Based on a true story, writers Muhsin Parari, Sharfu and Suhas have taken the subject of the 2018 Nipah outbreak in Kerala and delivered a tense and suspenseful drama that is all the more powerful for its basis in fact. Although at times the effort to appear like a Hollywood disaster movie makes some of the screenplay seem a tad forced, for the most part this is a solid delivery of a fascinating story. The attempts to control the outbreak and the forensic analysis to discover the source of the virus are cleverly written to demonstrate the dedication and compassion of all involved, and it’s the realism and depth of detail that make this such an engrossing watch. Director Aashiq Abu has an all-star cast, but what really shines through is the story and ultimately the response of the hospital and government staff at the time who did such an amazing job of containing the infection and preventing mass exposure.

As someone who works in a hospital in Australia, the opening scenes in the casualty department of the hospital in Kozhikode appear completely shambolic with doctors and nurses struggling just to get near a patient let alone treat their problems.  But over the years I’ve worked in a number of hospitals in India myself and I recognise that the apparent chaos is actually all under control despite appearances to the contrary, and that somehow the doctors and nurses manage to see every single patient over the course of the day. In Kozhikode, as junior doctor Abid Rahman (Sreenath Bhasi) is starting his shift, the patients seem the usual collection of injuries, illnesses and infection cases, but then there is a young man admitted suffering seizures, hallucinations and who is rapidly getting worse. One of the nurses, Akhila (Rima Kallingal) tries to take care of the patient, Zachariah (Zakariya Mohammed) but her efforts and those of the medical team are in vain, and just as Zachariah’s condition deteriorates further, more patients start to appear with similar symptoms.

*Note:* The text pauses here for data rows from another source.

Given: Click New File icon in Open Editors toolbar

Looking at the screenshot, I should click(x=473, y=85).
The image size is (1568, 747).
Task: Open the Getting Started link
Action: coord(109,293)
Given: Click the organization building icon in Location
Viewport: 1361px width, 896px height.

It takes some time for the pieces to start to come together. The cases are spread across two districts so the similarities between patients’ symptoms are not immediately recognised, but when Akhila herself becomes ill the situation suddenly escalates to a full-blown emergency with the main objective being to control the spread of the disease. The story from here unfolds gradually, following the medical staff as they treat patients and Kozhikode Distric Collector Paul Abraham (Tovino Thomas) and Health Minister Prameela (Revathi) as they start the search for the source. But we also see the hospital orderlies and cleaners who are willing to risk their lives to try and help stop the spread of the disease, and the impact these decisions have on their families too. Dr Suresh Rajan (Kunchacko Boban) confirms that the patients have contracted Nipah, which has no treatment, no vaccination and a 75% fatality rate, with the only option being containment and quarantine. For those who already have the disease there is little hope. Paul starts the process of tracking down the “Index patient’, aided by Dr Annu (Parvathy) and as each patient is admitted there are flashbacks to possible contamination moments which highlight the relentless spread of the disease through close encounters with possible carriers.

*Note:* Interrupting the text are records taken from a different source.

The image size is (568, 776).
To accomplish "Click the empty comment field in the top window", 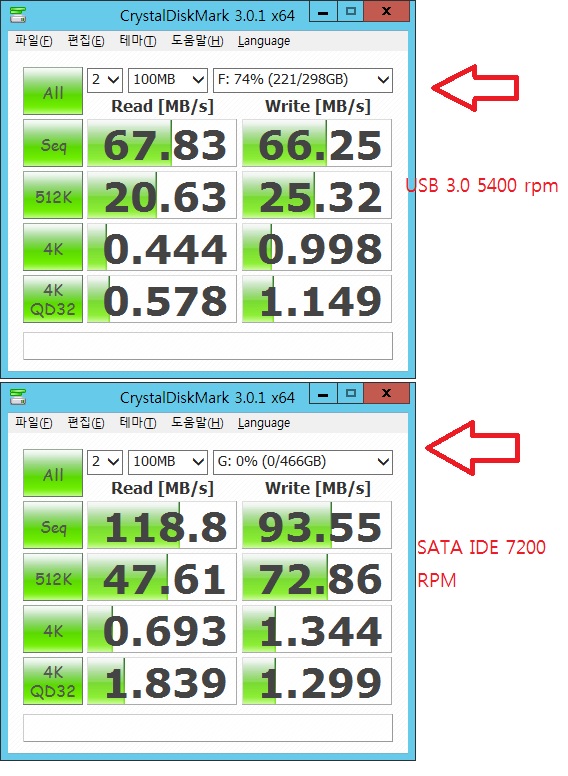I will (208, 345).

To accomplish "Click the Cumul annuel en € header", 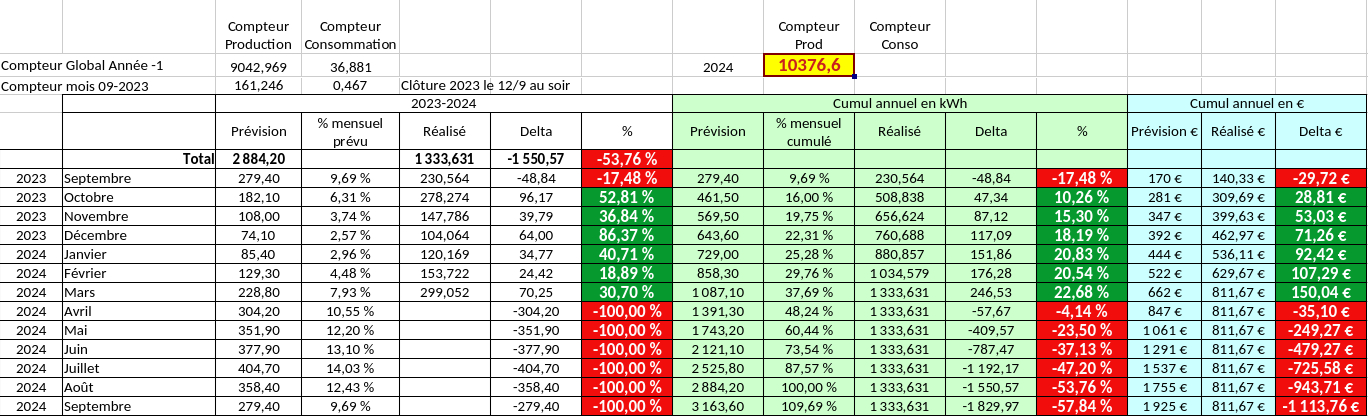I will pyautogui.click(x=1246, y=103).
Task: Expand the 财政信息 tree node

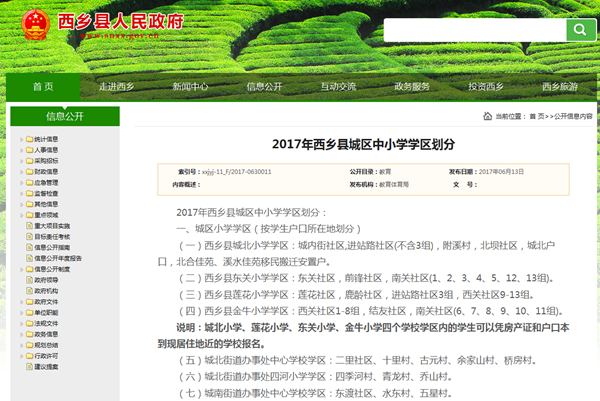Action: tap(19, 171)
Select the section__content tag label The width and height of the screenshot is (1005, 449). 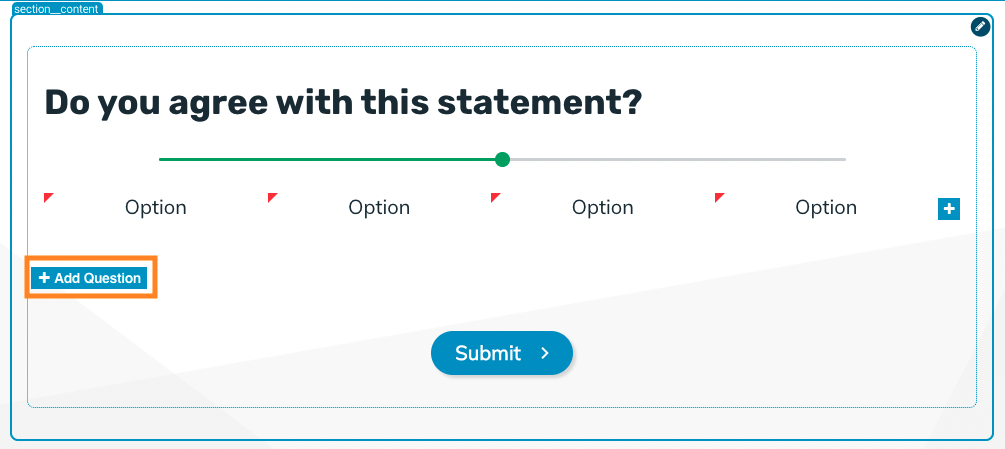pos(56,9)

Nothing is omitted – the struggles to calm the fears of medical students and hospital staff are here as well as descriptions of the difficulties of disposing of the bodies of the deceased. These are still infectious and need to be incinerated safely which causes further distress to grieving families who aren’t even allowed the dignity of a funeral for their loved ones. There is a conspiracy theory thrown around that this could be a form of terrorist attack by germ warfare, but mostly the tension comes from a combination of the race to find the cause, and the plight of the patients and the doctors trying desperately to save them.

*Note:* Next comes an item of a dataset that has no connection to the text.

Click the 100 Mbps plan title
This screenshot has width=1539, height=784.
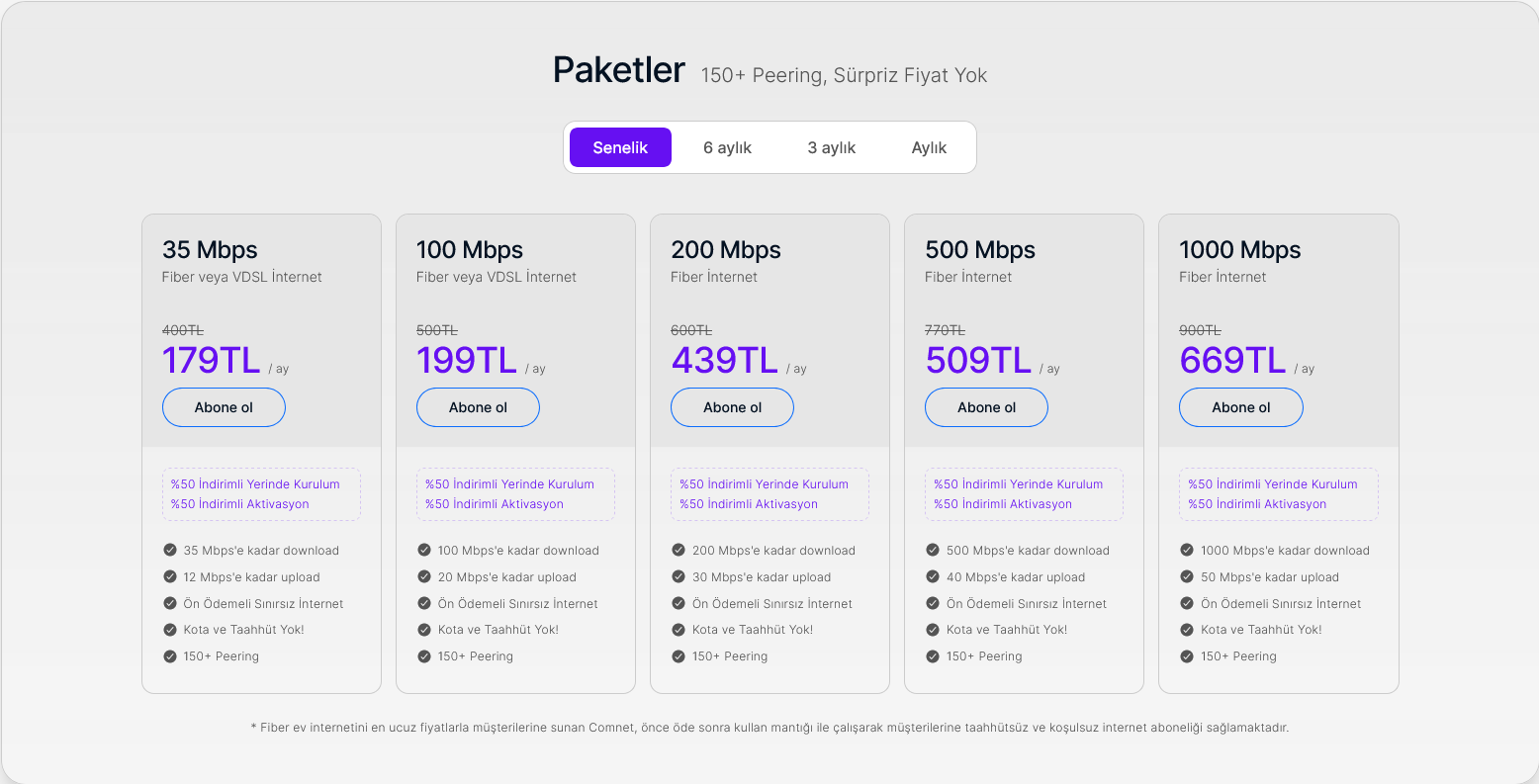tap(470, 250)
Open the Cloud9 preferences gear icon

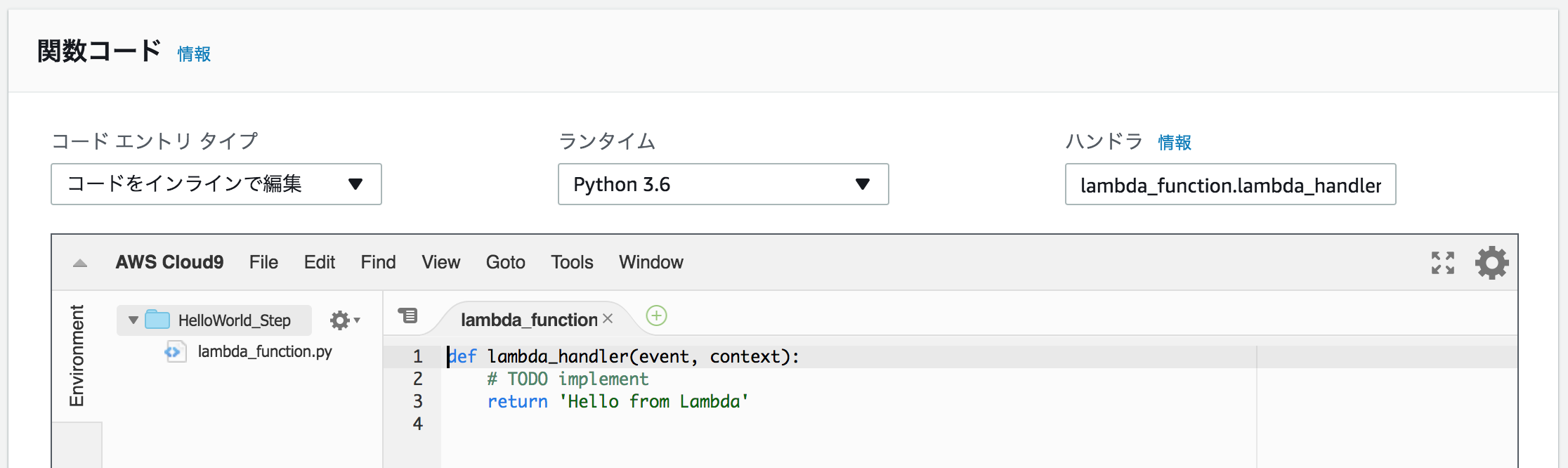(x=1491, y=263)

The film works so well because it is incredibly realistic and down to earth. The reactions are all natural and even the attempts to increase tension with the conspiracy theory and sensational TV interviews could all be plausibly grounded in fact. Every single character is beautifully drawn with each actor perfectly cast for their role, so that Virus often seems more like a documentary than a film. Taking each character and giving them plausible background is inspired – like hospital porter Babu (Joju George), initially seen negotiating for wages which have not been paid and whose wife and children are stigmatised while he is away. These details, even down to a broken strap on his backpack give authenticity to the story and draw the audience deeper into what is happening onscreen. There are so many excellent but fleeting performances. Soubin Shahir is good as a patient whose infection initially baffles the doctors as he seems to have had no contact with any of the confirmed cases, while Madonna Sebastian appears even more briefly as a junior doctor who contracts the virus. Poornima Indrajith, Asif Ali, and Sharafudheen all appear in critical roles while Savithri Sreedharan, who was so good in Sudani from Nigeria is brilliant in her few short scenes as the mother of the index patient. Zakariya Mohammed brings so much humanity to his role as the first identified case of the virus with an incredibly poignant closing scene delivering the perfect finale to a film that really is all about compassion and caring.

This is a brilliant depiction of real-life events and I found it compelling but chilling to realise that this outbreak actually happened. The film unfolds as if watching the events in real time and I was awed by the immediacy of the hospital and government response and impressed by the success of their quarantine. Aashiq Abu has done an amazing job with bringing this story to life onscreen and while Virus may be a factual telling of the story, it’s the characters that are most memorable and have the biggest impact. Highly recommended.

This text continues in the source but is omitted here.